Dalle nanomedicine presto nuovi farmaci mirati grazie alla tecnologia del fotovoltaico
Se non fosse che la miniaturizzazione o, per meglio dire, la micronizzazione ha fatto passi da gigante, negli ultimi decenni, ci sarebbe da non credere alla notizia che è stata divulgata all’inizio di novembre 2010 dai principali organi scientifici di informazione. Un gruppo di studiose e di studiosi dell’università statunitense di El Paso (Texas) potrà, infatti, dare nuova speranza alle persone ammalate di cancro che devono sottoporsi a devastanti sedute di chemioterapia, la cui tossicità nei confronti delle cellule sane dell’organismo rappresenta una questione alquanto seria.

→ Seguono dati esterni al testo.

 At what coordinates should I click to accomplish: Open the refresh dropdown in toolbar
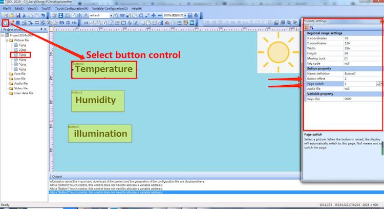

Secondo le conclusioni cui è giunta la ricerca (presentata all’”Avs 57th International Symposium & Exhibition” di Albuquerque, in New Mexico), grazie ad una serie di micro-celle fotovoltaiche, sarebbe possibile far confluire il farmaco solo sulla parte dei tessuti danneggiata dalle cellule cancerose, impedendo così che il resto del corpo abbia a patire i pesanti effetti collaterali di una terapia che, allo stato attuale della ricerca medica, è l’unica in grado di curare i tumori.
Il coordinatore dei lavori, il medico Xu Tao, ha spiegato che, a differenza del metodo tradizionale di cura, che prevede l’iniezione del principio attivo per via ematica (motivo per cui il farmaco è in grado di rilasciare i suoi effetti tossici su molti organi sani) mediante le nano-celle sarà possibile sviluppare terapie mirate, grazie ad un dispositivo che deve convertire un fascio di luce in energia elettrica.
Pertanto, è stato effettuato un esperimento in vitro che ha consistito nel caricare di piccolissime quantità di principio attivo chemioterapico alcune celle fotovoltaiche grandi non più di 300/500 micrometri. Queste erano state, poco prima, immerse in un brodo di coltura cellulare e, per far sì che il farmaco aderisse ad entrambe le facce di ogni singola nano-cella, esso era stato sottoposto ad una carica elettrica positiva e ad una negativa a seconda del lato della cella. Il passo successivo è stato quello di utilizzare un fascio di luce infrarossa o laser – che è in grado di penetrare il tessuto cutaneo fino a dieci centimetri – per caricare in modo positivo una faccia ed in modo negativo l’altra. Così facendo, un lato della cella ha respinto il farmaco con segno +, mentre l’altro ha respinto quello con segno -.
L’ultima fase del progetto consisterà nel far agire le celle fotovoltaiche micronizzate, caricate di farmaco, solo nella zona interessata dal cancro e di effettuare un dosaggio mirato del principio attivo, il che sarà possibile modificando l’intensità del raggio luminoso.
In un precedente articolo mi sono occupata delle proprietà antitumorali di una pianta tropicale che va sotto il nome di gravìola, la quale contiene un principio curativo, le “acetogenine annonarie” che fa di questo arbusto un potente chemioterapico naturale e che, a differenza delle tradizionali terapie anti cancro, non attacca le cellule sane del corpo umano. Da decenni, ormai, molti gruppi di ricerca di diverse parti del mondo stanno provando a sintetizzare le acetogenine per dar vita a farmaci del tutto naturali. Fino ad ora sono circa trecento le sostanze curative di questo tipo isolate e, in attesa che un rimedio efficace venga immesso sul mercato per aumentare la speranza di vita di milioni di persone ammalate di cancro in tutto il mondo, ben venga la tecnologia delle nanomedicine, grazie alle quali molti centri di ricerca stanno lavorando per contribuire a migliorare sempre di più la nostra vita. Il tutto grazie all’innovativa tecnologia “verde” del fotovoltaico, quella stessa che sta prendendo piede in tutta Italia e che ci permetterà di investire sempre più nelle cosiddette energie alternative. Sempre che, in nome di non si sa bene quale interesse economico, non si ricominci ad investire nell’energia nucleare.